Kasus terbaru adalah penangkapan
Bupati Ogan Ilir Ahmad Wazir Nofiadi Mawardi karena kasus narkoba. Nofiadi
dicokok Badan Narkotika Nasional (BNN) di rumah orangtuanya, Mawardi
Yahya-yang juga mantan Bupati Ogan Ilir, di Palembang, Minggu (13/3). Nofiadi
belum sebulan dilantik setelah menang pada pilkada serentak 9 Desember 2015.
Pertanyaannya adalah
bagaimana proses perekrutan pemimpin di daerah? Bagaimana pertanggungjawaban
parpol pengusung? Demokrasi bukannya dijadikan instrumen untuk memperbaiki
sistem dan perekrutan politik, melainkan justru diperalat untuk meloloskan
ambisi-ambisi kekuasaan.
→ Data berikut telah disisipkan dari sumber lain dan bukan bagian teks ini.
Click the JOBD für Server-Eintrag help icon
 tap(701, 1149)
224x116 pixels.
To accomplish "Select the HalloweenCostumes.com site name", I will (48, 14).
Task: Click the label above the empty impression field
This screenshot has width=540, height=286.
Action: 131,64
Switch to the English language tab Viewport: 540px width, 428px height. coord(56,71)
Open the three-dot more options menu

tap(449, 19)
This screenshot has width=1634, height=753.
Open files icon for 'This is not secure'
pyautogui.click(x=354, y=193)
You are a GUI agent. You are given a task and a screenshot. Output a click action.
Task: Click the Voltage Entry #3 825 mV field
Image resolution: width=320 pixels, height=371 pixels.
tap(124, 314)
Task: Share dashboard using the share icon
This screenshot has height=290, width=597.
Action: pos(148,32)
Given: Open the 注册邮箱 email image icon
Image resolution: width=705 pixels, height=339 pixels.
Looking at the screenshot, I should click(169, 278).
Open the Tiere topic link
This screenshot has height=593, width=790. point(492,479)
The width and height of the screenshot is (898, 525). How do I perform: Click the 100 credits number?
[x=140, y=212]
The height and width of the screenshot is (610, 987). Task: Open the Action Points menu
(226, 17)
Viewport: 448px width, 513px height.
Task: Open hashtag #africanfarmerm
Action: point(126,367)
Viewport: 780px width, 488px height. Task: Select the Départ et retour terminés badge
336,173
Ternyata memang tidak mudah mempraktikkan demokrasi
yang diharapkan bisa menghasilkan pemimpin-pemimpin ideal. Yang muncul justru
banyak pemimpin yang mencemaskan.
Ironinya Nofiadi adalah
pemimpin muda. Usianya baru 28 tahun (kelahiran 1988). Artinya, Nofiadi masuk
generasi Y, seperti yang tengah diulas Kompas, Senin (14/3) sampai Kamis
(17/3). Generasi Y atau generasi milenial (kelahiran 1980-1999) memiliki ciri
berpikir strategis, inspiratif, inovatif, interpersonal, energik, antusias,
egaliter, digital native, dan diprediksi menjadi pemimpin yang kuat.
Ciri generasi ini
terlihat kentara di korporasi. Gaya mereka mengubah kultur dan cara kerja
korporasi. Menurut Neil Howe dan William Strauss (Millennials Rising: The Next Great Generation, 2000), generasi Y
(mereka mengelompokkan generasi ini kelahiran 1982-2002) menjadi generasi
yang peduli pada masalah-masalah sosial. Generasi Y diprediksi memberi
kontribusi dan memperkuat lembaga-lembaga sipil dan negara.
Generasi Y, kata Howe
dan Strauss, bisa menjadi pahlawan (hero) jika mampu mengatasi krisis. Jika
gagal, energi besar mereka bisa berubah negatif dan mengakibatkan
kediktatoran dan kerugian-kerugian lainnya. Karena itu, ada pandangan sinis
pula bahwa generasi Y itu tidak suka diatur, kurang loyal, tidak sabar, dan
lebih instan. Anggap saja pandangan sinis itu sebagai pelecut bagi generasi
Y.
Di panggung politik,
banyak pemimpin generasi Y bermunculan. Sebut beberapa nama, Bupati Dharmasraya
Sutan Riska Tuanku Kerajaan (kelahiran 1989), Bupati Trenggalek Emil
Elestianto Dardak (kelahiran 1984) dan wakilnya M Nur Arifin (kelahiran
1990), Gubernur Zumi Zola (kelahiran 1980), sebelumnya Gubernur Lampung Ridho
Ficardo (kelahiran 1980), dan Bupati Bangkalan Makmun Ibnu Fuad (kelahiran
1987).
Mereka menjadi harapan
publik untuk membangun dan menularkan karakter generasi Y menjadi kultur
dalam entitas masing-masing. Pemimpin muda, jika melahirkan semangat dan
kultur baru sesuai ciri generasi Y, tentu menjadi "darah segar"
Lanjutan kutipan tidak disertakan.